--- MATERIAL PROVIDED Enclosed Below ---
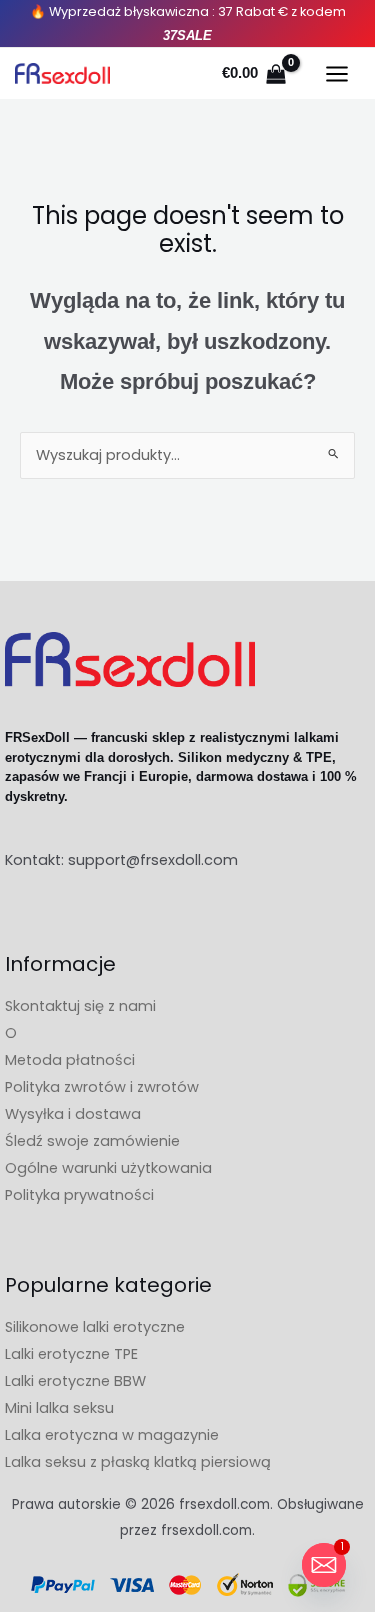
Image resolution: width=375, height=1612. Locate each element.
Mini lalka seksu (59, 1408)
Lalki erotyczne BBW (75, 1381)
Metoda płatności (70, 1060)
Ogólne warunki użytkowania (108, 1168)
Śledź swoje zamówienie (92, 1141)
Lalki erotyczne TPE (71, 1354)
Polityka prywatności (79, 1195)
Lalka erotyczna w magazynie (112, 1435)
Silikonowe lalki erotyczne (95, 1327)
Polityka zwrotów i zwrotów (102, 1087)
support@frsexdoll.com (153, 860)
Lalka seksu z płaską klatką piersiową (138, 1462)
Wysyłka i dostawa (73, 1114)
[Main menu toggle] (337, 74)
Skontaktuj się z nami (80, 1006)
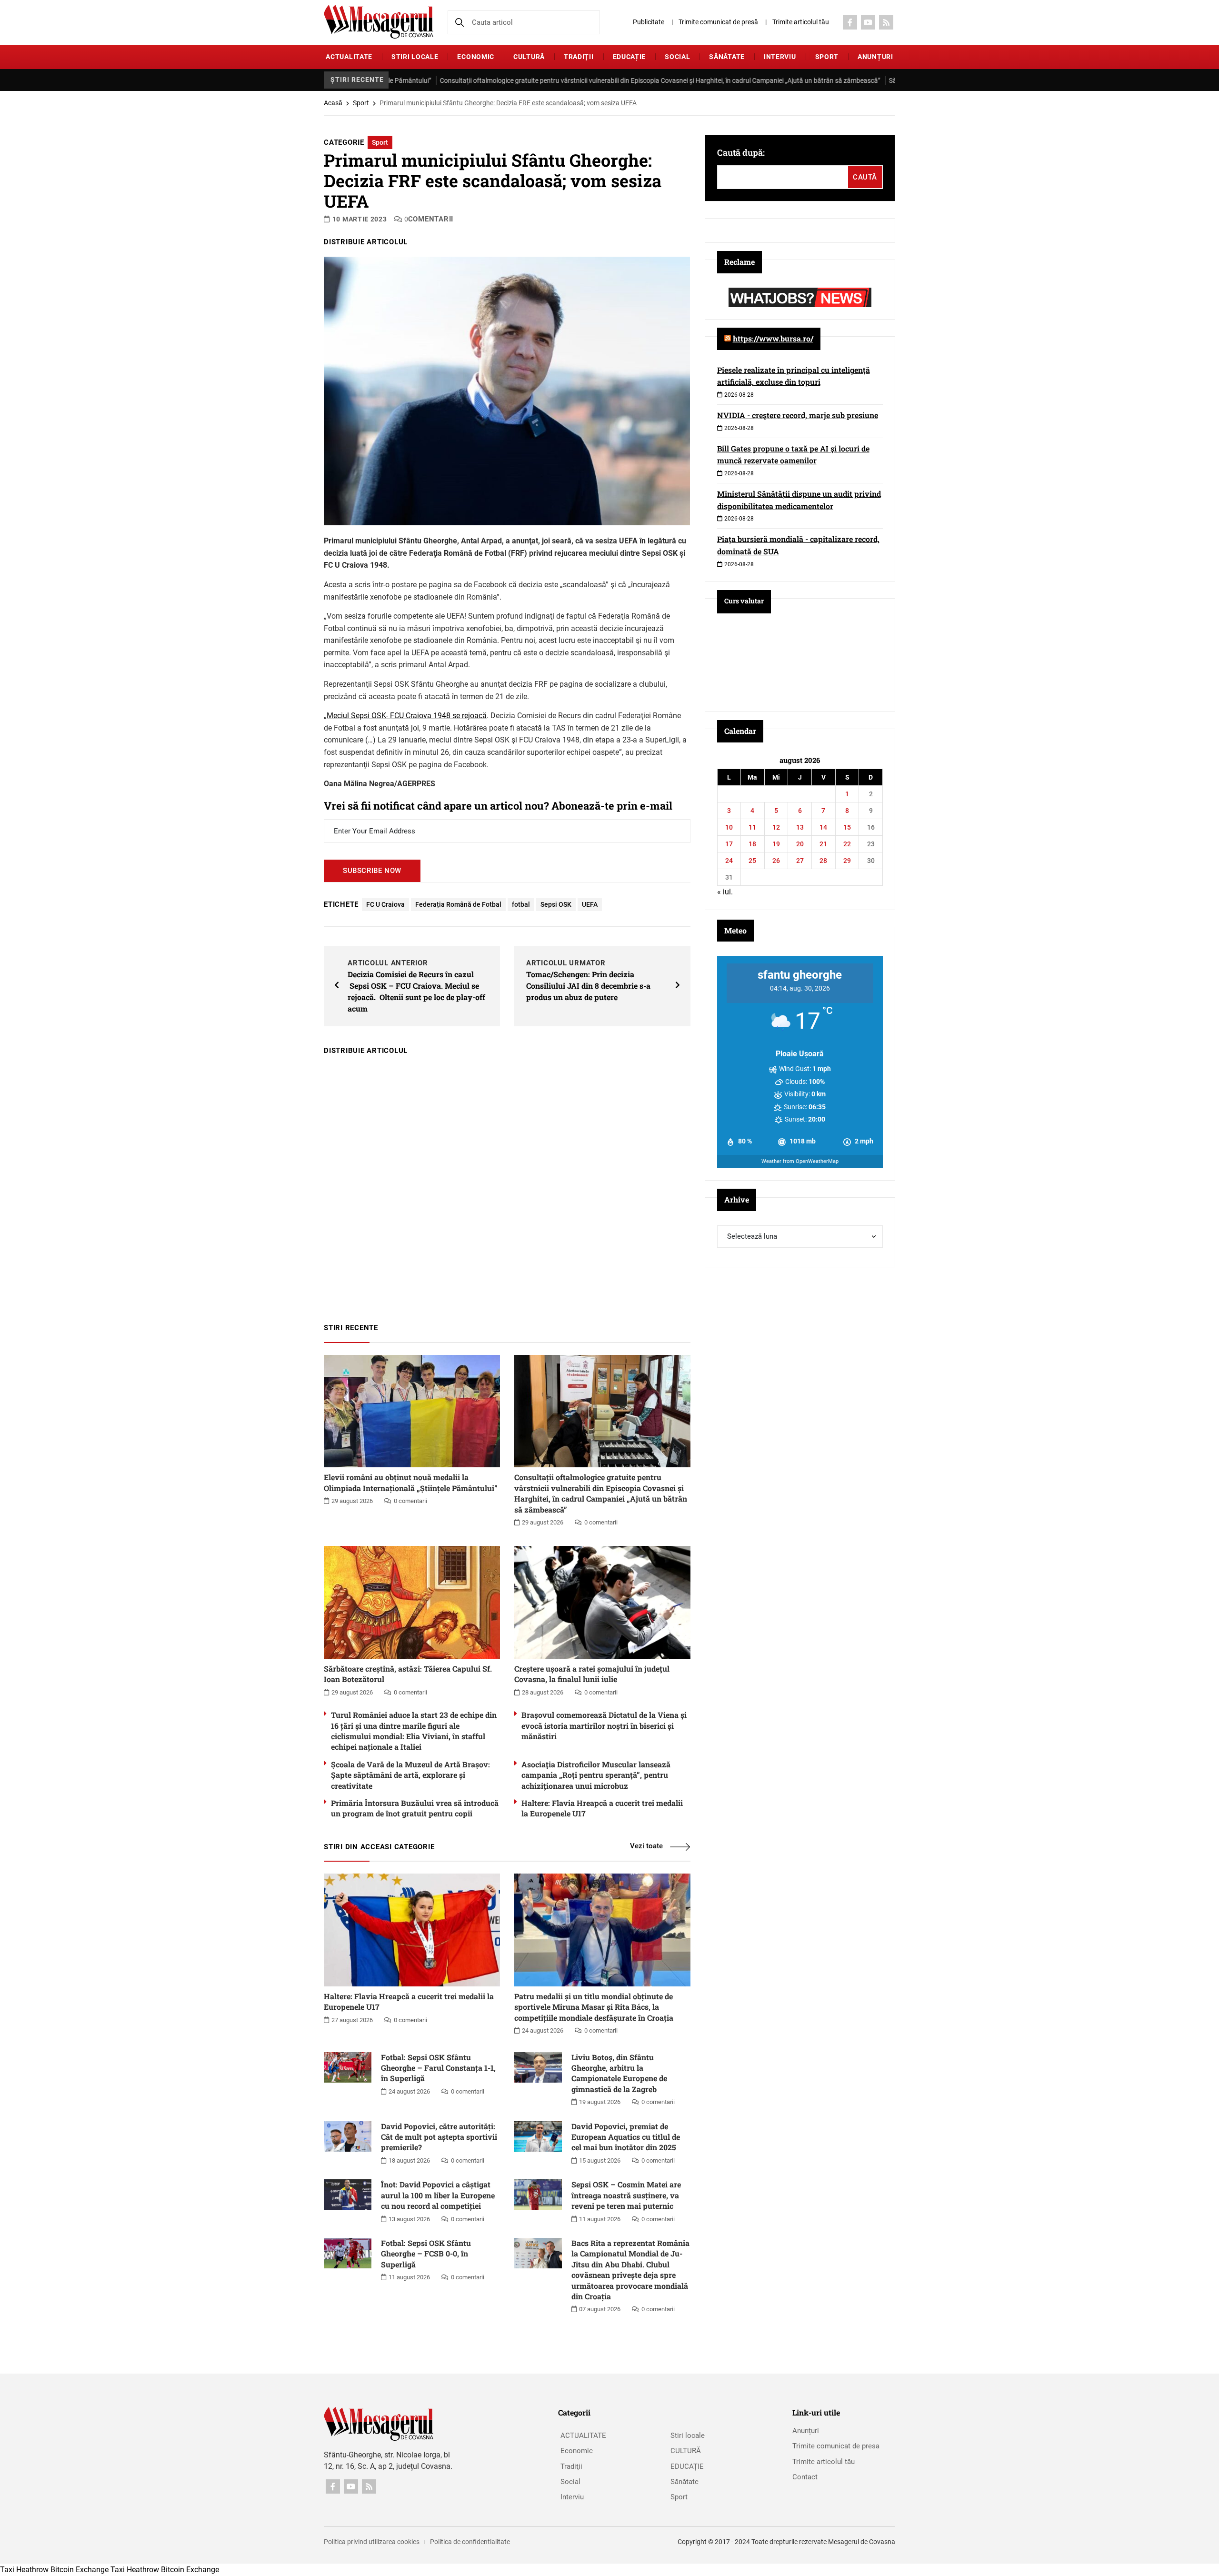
--- End of Enclosed MATERIAL PROVIDED ---
### TASK ITEM
The answer should consist only of the lines from the line with "support@frsexdoll.com (153, 860)" through the last line of the data, repeated exactly; pictures stay out.

### EXERCISE RESULT
support@frsexdoll.com (153, 860)
Lalka seksu z płaską klatką piersiową (138, 1462)
Wysyłka i dostawa (73, 1114)
[Main menu toggle] (337, 74)
Skontaktuj się z nami (80, 1006)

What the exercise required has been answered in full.